In recent posts I have commented on topics in electronic trading on the one hand, and telecommunications on the other. It is time to unite those two threads.
I have also been following discussions on LinkedIn regarding low latency networking, and have been working on related projects with clients.
Building a low latency network is not a “black art”, but it does require a solid understanding of how networks are built, as well as an appreciation for the tradeoffs that telecommunications carriers make when building networks.
I will start with some general principles and then focus in more detail on the specifics.
The first thing to understand is that any engineering project involves trading off objectives. As the old joke goes, “I can build it fast, cheap, or reliable, pick any two.”
Let’s look at some examples for the design of networks:
Most telecom networks (i.e. networks built by AT&T, Verizon, etc.) are designed to scale well, to VERY large numbers of users. After all, network construction is capital intensive and tends to reward firms that can service a large number of users. Additionally, networks generally follow Metcalf’s law, which says that the network becomes more valuable as the number of users increases.
But the design choices that enable scale are bad for latency. A basic design principle to achieve scale is to employ hierarchical designs. Rather than attempting to connect every user directly to every other user (in a “full mesh”), hierarchical networks collect traffic locally, aggregate it, deliver it to regional concentration centers, and then route traffic back out to local centers and out to the users. This kind of “hub and spoke” design (looking much like a family tree) scales well, but forces traffic to take paths that are longer than necessary and to pass through routers and switches that add latency. If you have spent any time transiting ORD, DFW, or ATL, you will know what I mean. What works well for airline economics (and helps keep fares low) isn’t so great if you are in a hurry.
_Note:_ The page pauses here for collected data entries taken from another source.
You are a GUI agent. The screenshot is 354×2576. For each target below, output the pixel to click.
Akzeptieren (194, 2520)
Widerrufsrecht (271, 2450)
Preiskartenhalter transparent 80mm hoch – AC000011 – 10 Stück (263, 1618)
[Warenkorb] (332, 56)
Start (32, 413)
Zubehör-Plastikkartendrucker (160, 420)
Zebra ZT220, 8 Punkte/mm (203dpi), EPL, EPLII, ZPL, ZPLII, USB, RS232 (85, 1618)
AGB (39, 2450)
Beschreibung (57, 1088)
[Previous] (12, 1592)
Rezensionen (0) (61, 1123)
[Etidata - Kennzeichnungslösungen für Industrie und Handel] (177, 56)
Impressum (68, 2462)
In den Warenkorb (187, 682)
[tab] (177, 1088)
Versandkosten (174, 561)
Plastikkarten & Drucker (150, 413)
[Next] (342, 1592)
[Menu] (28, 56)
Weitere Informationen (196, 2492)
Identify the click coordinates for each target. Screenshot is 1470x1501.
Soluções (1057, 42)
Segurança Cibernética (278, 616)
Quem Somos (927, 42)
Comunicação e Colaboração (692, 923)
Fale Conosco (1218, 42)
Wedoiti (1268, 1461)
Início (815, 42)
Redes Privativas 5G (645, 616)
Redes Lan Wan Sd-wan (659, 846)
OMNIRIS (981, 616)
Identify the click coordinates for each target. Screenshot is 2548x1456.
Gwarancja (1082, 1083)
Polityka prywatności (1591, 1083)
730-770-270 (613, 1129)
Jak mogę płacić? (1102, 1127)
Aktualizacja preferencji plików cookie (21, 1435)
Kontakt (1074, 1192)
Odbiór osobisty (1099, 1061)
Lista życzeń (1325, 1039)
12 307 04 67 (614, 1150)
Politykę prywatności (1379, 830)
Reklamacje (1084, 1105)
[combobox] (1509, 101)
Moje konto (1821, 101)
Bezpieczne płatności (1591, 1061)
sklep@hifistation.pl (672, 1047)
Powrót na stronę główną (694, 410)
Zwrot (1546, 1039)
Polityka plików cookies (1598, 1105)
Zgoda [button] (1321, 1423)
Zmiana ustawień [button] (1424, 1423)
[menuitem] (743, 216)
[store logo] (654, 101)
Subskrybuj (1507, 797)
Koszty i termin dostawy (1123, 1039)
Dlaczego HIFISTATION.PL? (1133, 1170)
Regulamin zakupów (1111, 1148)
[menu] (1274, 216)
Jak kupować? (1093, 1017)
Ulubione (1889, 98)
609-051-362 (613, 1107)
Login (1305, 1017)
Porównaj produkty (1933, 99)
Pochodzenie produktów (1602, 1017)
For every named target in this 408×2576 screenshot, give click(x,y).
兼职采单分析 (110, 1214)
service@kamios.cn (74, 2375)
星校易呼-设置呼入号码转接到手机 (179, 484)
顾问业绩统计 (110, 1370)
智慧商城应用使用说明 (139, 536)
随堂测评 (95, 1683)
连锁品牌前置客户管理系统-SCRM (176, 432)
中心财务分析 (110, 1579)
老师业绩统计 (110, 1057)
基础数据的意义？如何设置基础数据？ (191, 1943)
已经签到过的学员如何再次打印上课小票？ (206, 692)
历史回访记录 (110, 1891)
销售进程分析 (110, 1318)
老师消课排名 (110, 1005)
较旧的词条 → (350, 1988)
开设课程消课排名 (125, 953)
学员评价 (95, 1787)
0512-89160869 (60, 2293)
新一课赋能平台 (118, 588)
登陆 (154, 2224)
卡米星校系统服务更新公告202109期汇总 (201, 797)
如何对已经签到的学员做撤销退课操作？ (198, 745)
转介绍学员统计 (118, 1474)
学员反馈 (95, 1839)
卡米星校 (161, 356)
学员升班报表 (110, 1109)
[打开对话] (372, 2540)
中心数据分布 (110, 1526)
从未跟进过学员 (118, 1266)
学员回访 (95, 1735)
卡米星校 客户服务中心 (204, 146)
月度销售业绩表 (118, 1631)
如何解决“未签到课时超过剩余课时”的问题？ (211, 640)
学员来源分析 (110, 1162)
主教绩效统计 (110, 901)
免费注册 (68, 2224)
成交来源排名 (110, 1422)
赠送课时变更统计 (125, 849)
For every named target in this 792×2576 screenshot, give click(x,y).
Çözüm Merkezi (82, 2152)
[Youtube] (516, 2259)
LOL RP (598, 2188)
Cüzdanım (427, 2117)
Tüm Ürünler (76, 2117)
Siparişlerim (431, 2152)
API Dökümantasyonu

More generally, telecommunications carriers optimize their networks for:
- Transporting large amounts of bandwidth. This is no surprise, as most telecommunications revenue is ultimately denominated in units of bandwidth.
- Multi-service provisioning, i.e. the ability to carry (and sell) many different services on one network. Carriers make substantial investments in their networks, and they want to spread those costs over as many customers and services as possible. T1s, T3s, cell phone backhaul, traditional phone calls, text messages, internet traffic… The more services, the more revenue. To achieve this, carriers build networks using layers of routers, switches, muxes, and multi-service access nodes. These enable carriers to provision everything from T1 to text messaging, but add overhead and latency.
- Servicing population and business centers. Willie Sutton robbed banks because that is where the money was. Telecommunications companies build networks to serve population centers. When laying fiber from NY to Chicago, telecommunications companies try to pass as many population centers along the way. So a typical network that carries traffic from NY to Chicago might go up to Bighamton, over to Buffalo, then down to Cleveland before it goes on to Chicago (or down to Philadelphia, over to Pittsburgh, up through Akron and Cleveland, etc..) Take a look at the cable routing in any country, and the lines are far from straight; they zig and zag to stop by as many cities as possible. Who cares if it adds a few milliseconds, your text message will still get there fast enough.
- Cost. The cheapest way to build long-haul networks is to use existing right of way, which for the most part means rail lines. Qwest started as a railroad spinout, so did Sprint. Conveniently, railroads also zig and zag to visit key population and economic centers too. Try to take an Amtrak from NY to Chicago without passing through Buffalo, Pittsburgh, or Washington DC (not to mention Albany or Philadelphia); You can’t do it, and neither do most telecommunications companies.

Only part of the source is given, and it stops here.